====== Exercise data

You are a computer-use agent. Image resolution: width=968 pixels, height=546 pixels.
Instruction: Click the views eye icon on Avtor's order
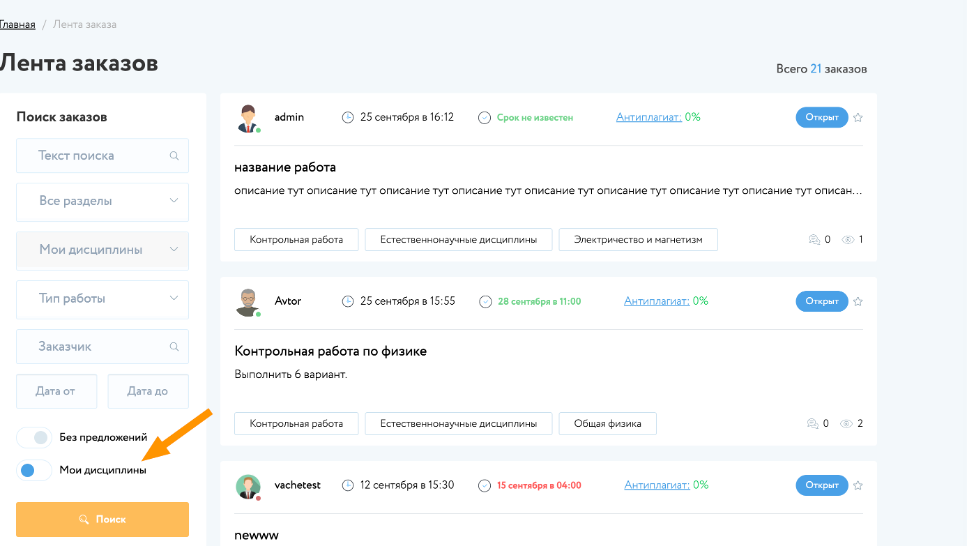pyautogui.click(x=848, y=424)
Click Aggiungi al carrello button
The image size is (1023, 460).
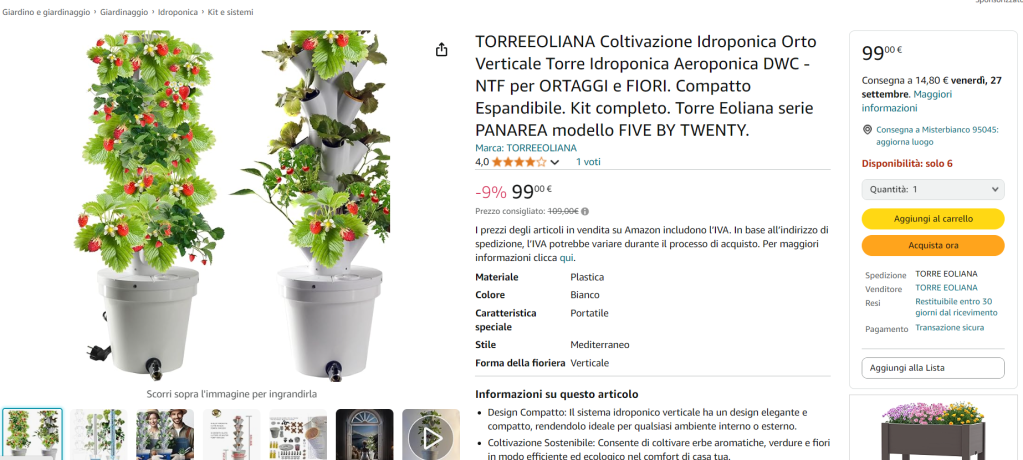(x=933, y=219)
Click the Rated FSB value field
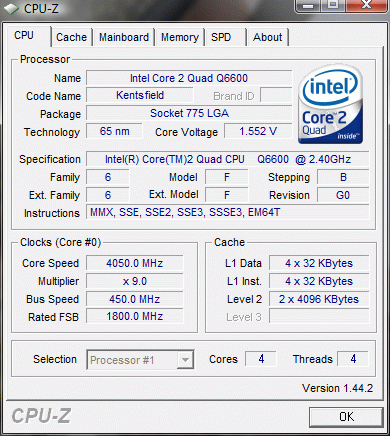Image resolution: width=390 pixels, height=436 pixels. (135, 316)
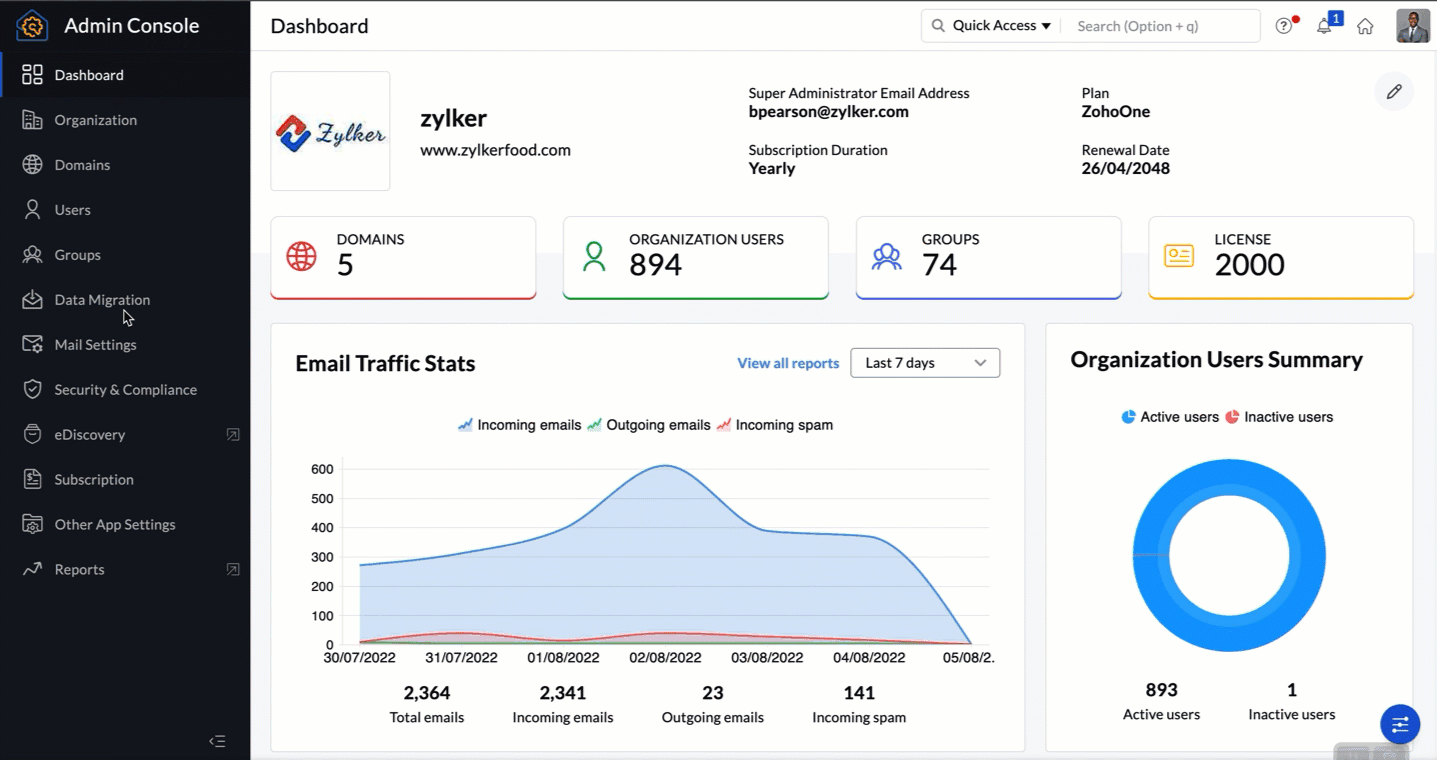Click the Reports external link icon
Viewport: 1437px width, 760px height.
[x=233, y=570]
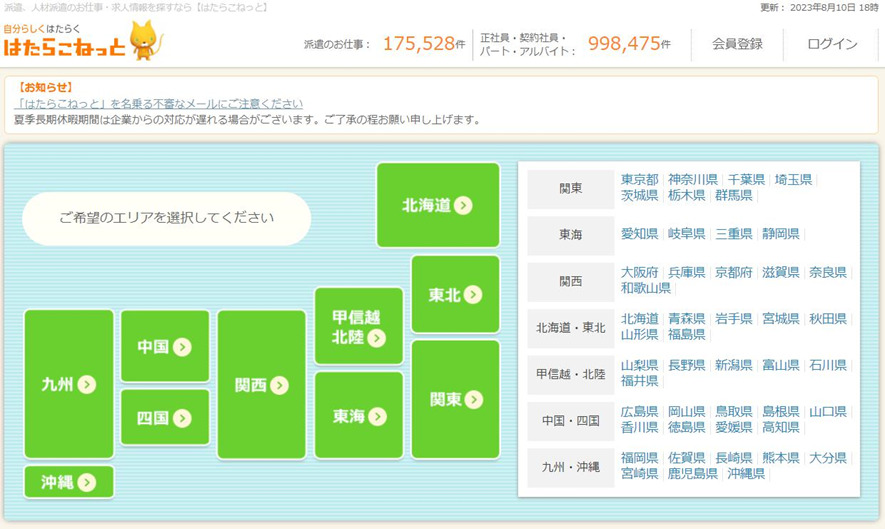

============

> [What you need to do]:
Copy out all of the rows above with "button" replaced by "control" and nothing else changed. Leave the pictures out.

> [Solution for this exercise]:
You are a computer-use agent. Image resolution: width=968 pixels, height=546 pixels.
Instruction: Click the views eye icon on Avtor's order
pyautogui.click(x=848, y=424)
Click Aggiungi al carrello control
The image size is (1023, 460).
(x=933, y=219)
Click the Rated FSB value field
Image resolution: width=390 pixels, height=436 pixels. (135, 316)
Click the Reports external link icon
Viewport: 1437px width, 760px height.
[x=233, y=570]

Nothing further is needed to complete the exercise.